A gravidez na adolescência está se tornando um problema que precisa ser controlado, visto que de acordo com a ONU, o Brasil tem 68,4% de bebês que nasceram de mães adolescentes entre 15 a 19 anos. Em relação aos efeitos da gravidez nessa faixa etária, acontece não só por jovens com pouca escolaridade, mas também por gravidez indesejada.

De acordo com o filósofo Paulo Freire, “A educação não transforma o mundo. A educação muda as pessoas. E pessoas transformam o mundo”. Nesse ponto de vista, jovens com menor nível de escolaridade são mais afetados pela gravidez na adolescência, visto que, em muitos casos, nem começaram o ensino médio, ou nem terminaram.
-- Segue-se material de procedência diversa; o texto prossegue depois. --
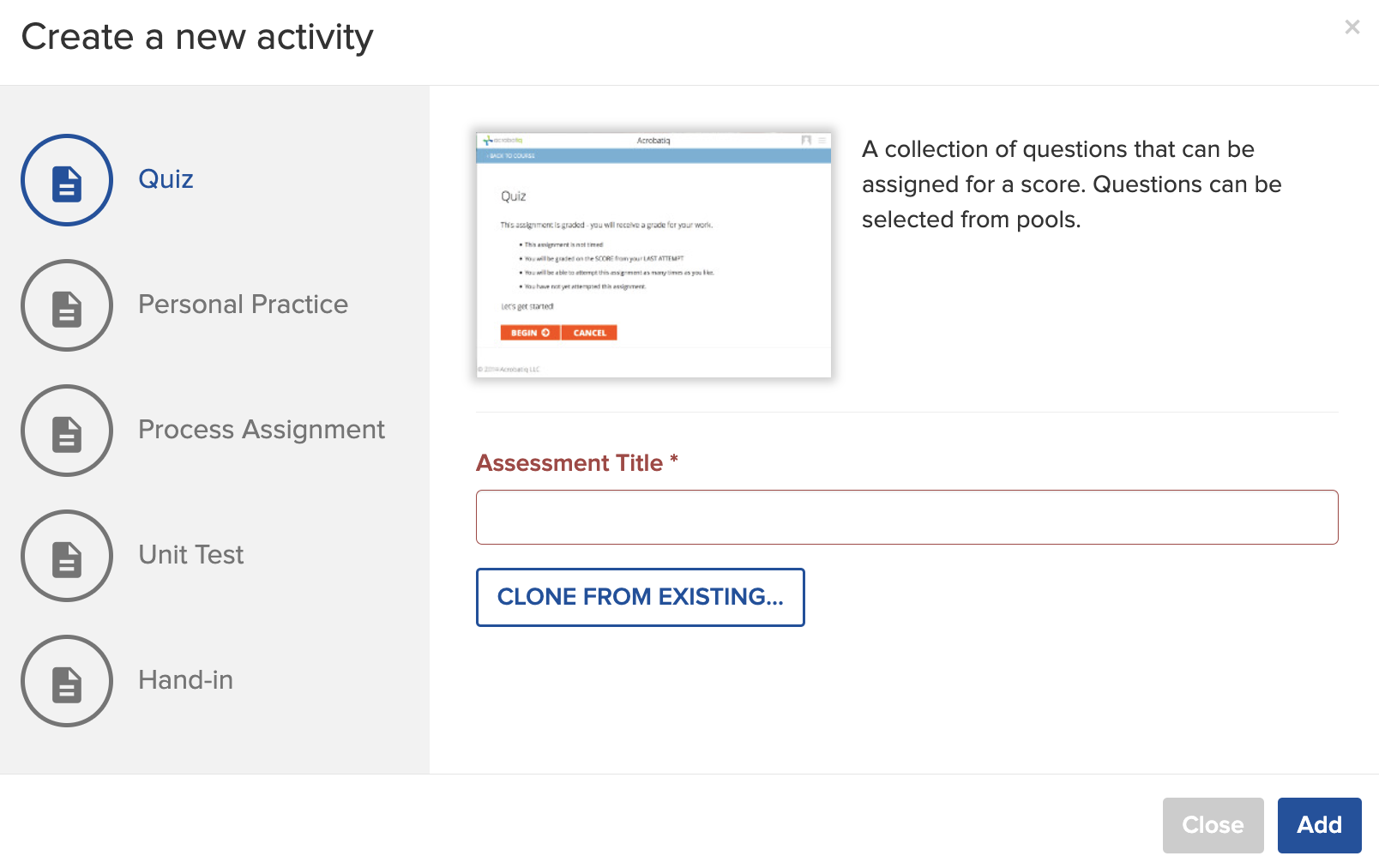Click the hamburger menu in the preview header

pos(821,140)
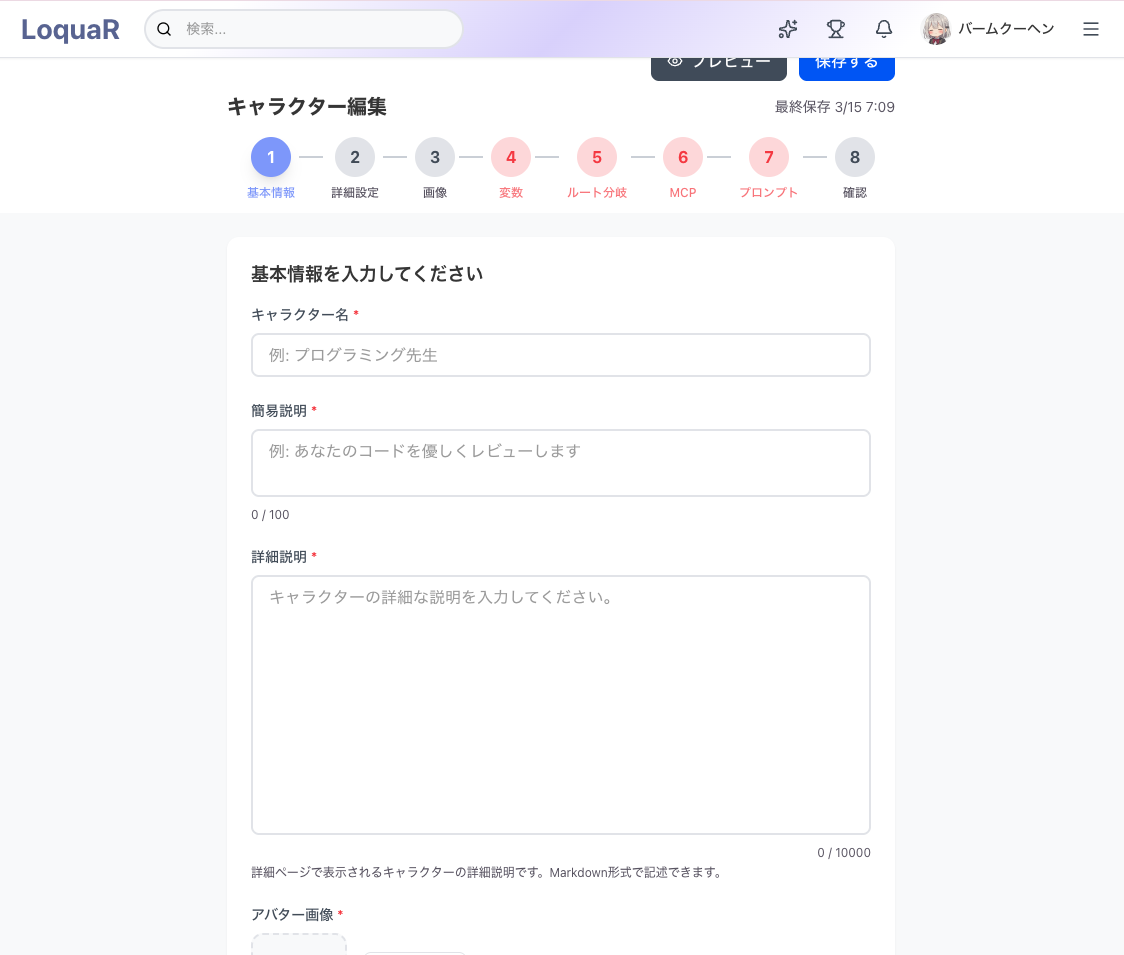The image size is (1124, 955).
Task: Open the hamburger menu
Action: [x=1090, y=29]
Outro fator muito importante a ser observado, é que 70% dessas gravidezes, de acordo com o Ministério da Saúde, ocorrem de forma indesejada, sem nenhuma orientação por parte da família, e várias vezes, sem o conhecimento das consequências, como o risco de passar por doenças sexualmente transmissíveis ou até complicações, podendo ocasionar no nascimento prematuro do bebê. Além disso, por não terem o conhecimento adequado, acabam por engravidar sem o planejamento, podendo ocasionar a rejeição dos pais, sendo que nesses períodos sua participação é essencial.

Diante desse grande problema, cabe ao Governo Federal junto com o Ministério da Educação, implementar na grade curricular dos adolescentes, aulas de aconselhamento sexual, por meio de profissionais qualificados, para que esse acesso às informações não seja tão escasso, para que eles saibam se prevenir.